Stored data entries:
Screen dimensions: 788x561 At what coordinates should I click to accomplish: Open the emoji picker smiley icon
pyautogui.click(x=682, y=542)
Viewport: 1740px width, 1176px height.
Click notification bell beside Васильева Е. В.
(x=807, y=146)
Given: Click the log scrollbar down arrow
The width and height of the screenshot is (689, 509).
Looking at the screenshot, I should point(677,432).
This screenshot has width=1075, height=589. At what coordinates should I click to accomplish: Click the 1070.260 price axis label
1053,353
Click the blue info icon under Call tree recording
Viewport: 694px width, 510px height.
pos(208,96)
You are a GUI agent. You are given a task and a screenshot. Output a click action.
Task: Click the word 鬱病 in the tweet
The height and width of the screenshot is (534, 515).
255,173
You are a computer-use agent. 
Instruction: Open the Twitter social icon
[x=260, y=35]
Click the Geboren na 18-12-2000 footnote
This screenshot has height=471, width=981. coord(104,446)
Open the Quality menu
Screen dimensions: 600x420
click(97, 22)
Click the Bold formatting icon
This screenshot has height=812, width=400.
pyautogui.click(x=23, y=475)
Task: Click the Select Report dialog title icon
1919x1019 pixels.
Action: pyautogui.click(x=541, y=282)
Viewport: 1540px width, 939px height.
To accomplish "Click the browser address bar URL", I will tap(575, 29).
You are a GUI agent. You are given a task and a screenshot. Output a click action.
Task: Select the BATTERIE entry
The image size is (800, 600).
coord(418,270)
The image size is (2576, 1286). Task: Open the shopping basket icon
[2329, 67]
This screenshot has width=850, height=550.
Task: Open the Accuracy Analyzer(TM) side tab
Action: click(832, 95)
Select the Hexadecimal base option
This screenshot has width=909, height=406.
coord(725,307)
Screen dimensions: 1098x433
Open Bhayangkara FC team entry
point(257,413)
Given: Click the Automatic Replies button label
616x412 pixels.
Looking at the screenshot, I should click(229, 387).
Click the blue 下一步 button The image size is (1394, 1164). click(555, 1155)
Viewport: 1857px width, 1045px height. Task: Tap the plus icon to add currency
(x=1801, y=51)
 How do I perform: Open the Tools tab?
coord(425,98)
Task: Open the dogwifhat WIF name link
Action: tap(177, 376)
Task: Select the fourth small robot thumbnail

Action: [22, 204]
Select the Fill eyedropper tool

PROBLEM TO WORK ON
When you reach the end of the data above, set it all down again unchanged.

SOLUTION
Screen dimensions: 788x561 At what coordinates should I click to accomplish: Open the emoji picker smiley icon
pyautogui.click(x=682, y=542)
Viewport: 1740px width, 1176px height.
Click notification bell beside Васильева Е. В.
(x=807, y=146)
Given: Click the log scrollbar down arrow
The width and height of the screenshot is (689, 509).
Looking at the screenshot, I should point(677,432).
This screenshot has width=1075, height=589. At what coordinates should I click to accomplish: Click the 1070.260 price axis label
1053,353
Click the blue info icon under Call tree recording
Viewport: 694px width, 510px height.
pos(208,96)
You are a GUI agent. You are given a task and a screenshot. Output a click action.
Task: Click the word 鬱病 in the tweet
The height and width of the screenshot is (534, 515).
255,173
You are a computer-use agent. 
Instruction: Open the Twitter social icon
[x=260, y=35]
Click the Geboren na 18-12-2000 footnote
This screenshot has height=471, width=981. coord(104,446)
Open the Quality menu
Screen dimensions: 600x420
click(97, 22)
Click the Bold formatting icon
This screenshot has height=812, width=400.
pyautogui.click(x=23, y=475)
Task: Click the Select Report dialog title icon
1919x1019 pixels.
Action: pyautogui.click(x=541, y=282)
Viewport: 1540px width, 939px height.
To accomplish "Click the browser address bar URL", I will tap(575, 29).
You are a GUI agent. You are given a task and a screenshot. Output a click action.
Task: Select the BATTERIE entry
The image size is (800, 600).
coord(418,270)
The image size is (2576, 1286). Task: Open the shopping basket icon
[2329, 67]
This screenshot has width=850, height=550.
Task: Open the Accuracy Analyzer(TM) side tab
Action: click(832, 95)
Select the Hexadecimal base option
This screenshot has width=909, height=406.
coord(725,307)
Screen dimensions: 1098x433
Open Bhayangkara FC team entry
point(257,413)
Given: Click the Automatic Replies button label
616x412 pixels.
Looking at the screenshot, I should click(229, 387).
Click the blue 下一步 button The image size is (1394, 1164). click(555, 1155)
Viewport: 1857px width, 1045px height. Task: Tap the plus icon to add currency
(x=1801, y=51)
 How do I perform: Open the Tools tab?
coord(425,98)
Task: Open the dogwifhat WIF name link
Action: tap(177, 376)
Task: Select the fourth small robot thumbnail

Action: [22, 204]
Select the Fill eyedropper tool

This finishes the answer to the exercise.